Chapter XIII. Winning Through Pluck
 

Tad Butler had left the camp at daybreak. He started off at a slow trot which he kept up over the rough, uneven ground until some time after sunrise, all the time keeping the mountain gorge in sight so that he might not lose his way.

He had eaten no breakfast, having simply taken a cup of sulphur water, believing that he could make better time on an empty stomach. However, he now sat down and munched on one of the three hard boiled eggs he had taken with him.

"Guess it will be a good thing to rest for half an hour," he said to himself. This he did, by stretching flat on his back, after having finished his scanty breakfast.
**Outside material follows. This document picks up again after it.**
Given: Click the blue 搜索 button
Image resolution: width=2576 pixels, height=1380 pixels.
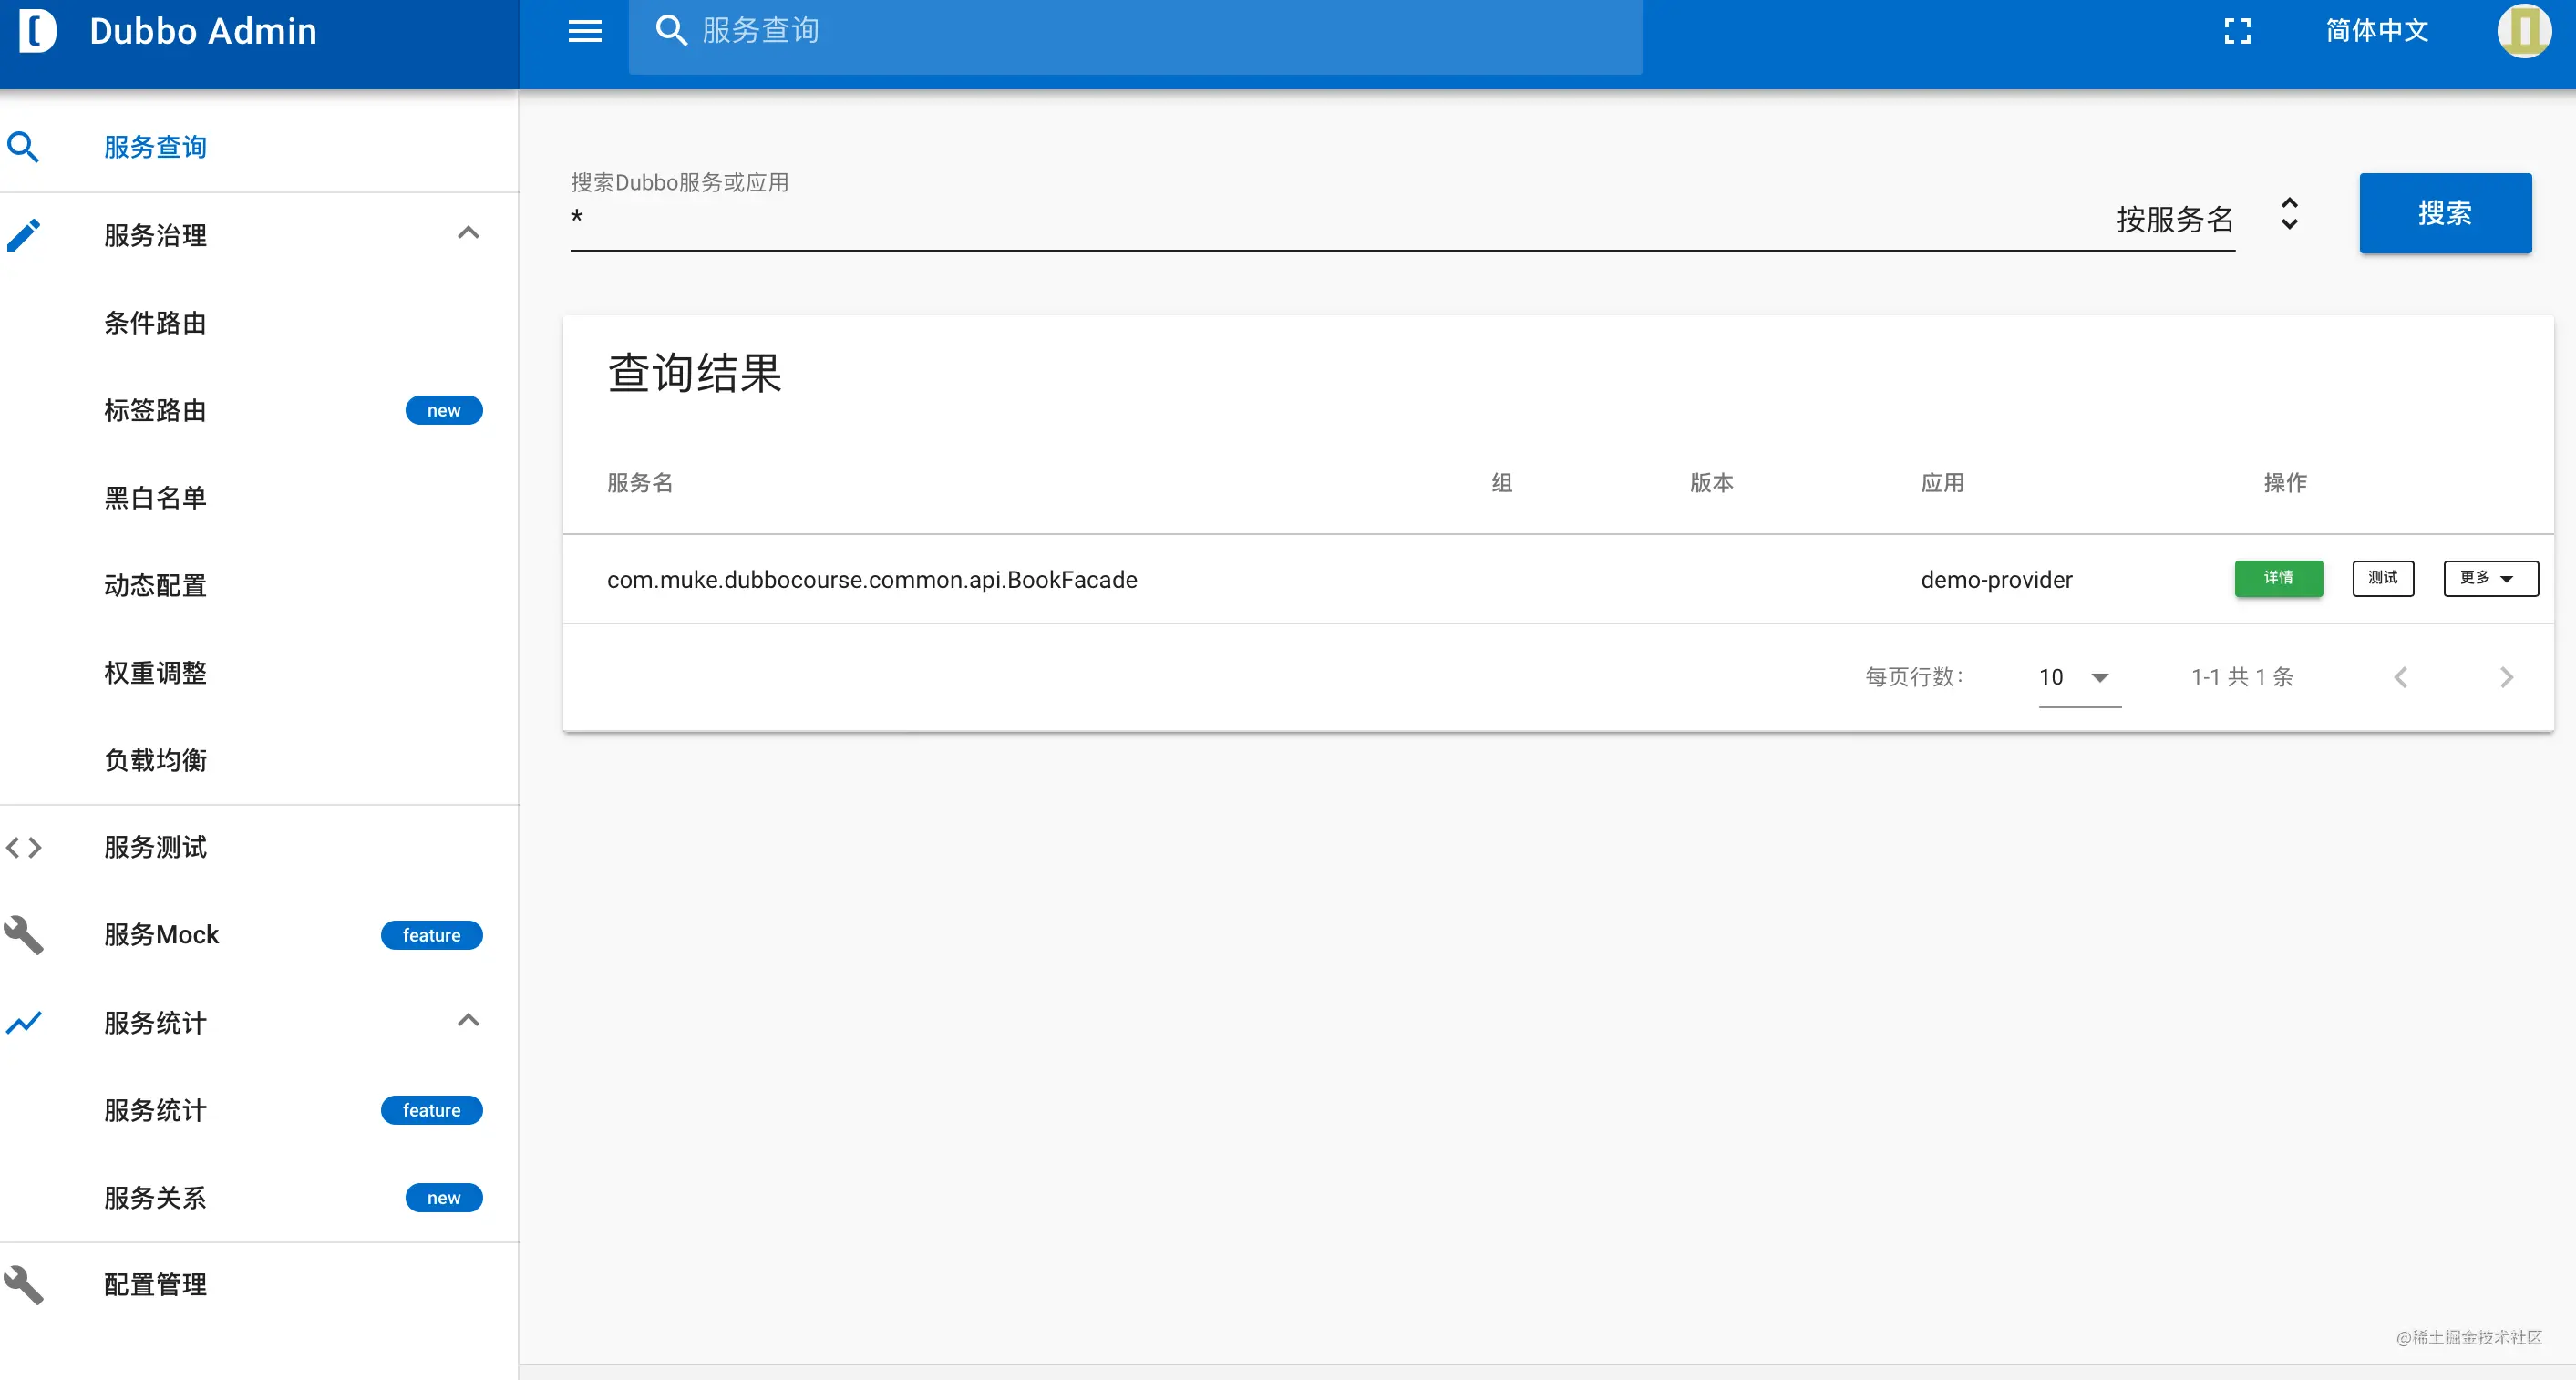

Sharp on the half hour by his watch, Tad sprang up, greatly refreshed. Leaning well forward he dropped into a long, easy lope, which carried him over the ground rapidly. Hard as nails and spurred on by the need of his companions, the lad pushed on and on, blazing his trail as he went, not feeling any fatigue to speak of. Now and then he would pause for a few moments to make sure that he was not straying from the river gorge, which occasional rocks and foliage hid from his view.

At noon Tad sat down and ate another egg.

"I must be getting near the place," he mused.

Still there was no trace of human habitation. There remained nothing for him to do save to push on, which he did stubbornly.

When the sun went down he seemed no nearer to the object of his search than when he had set out at daybreak. The lad, after looking about, came upon a tree which he climbed in order to get an unobstructed view of the country. He argued that camp-fires would be lighted for the evening meal. Not a sign of smoke could he discover anywhere.

Tad's heart sank.

"I've got to stay out all night," he muttered. "If I were sure of finding some one in the morning I wouldn't mind."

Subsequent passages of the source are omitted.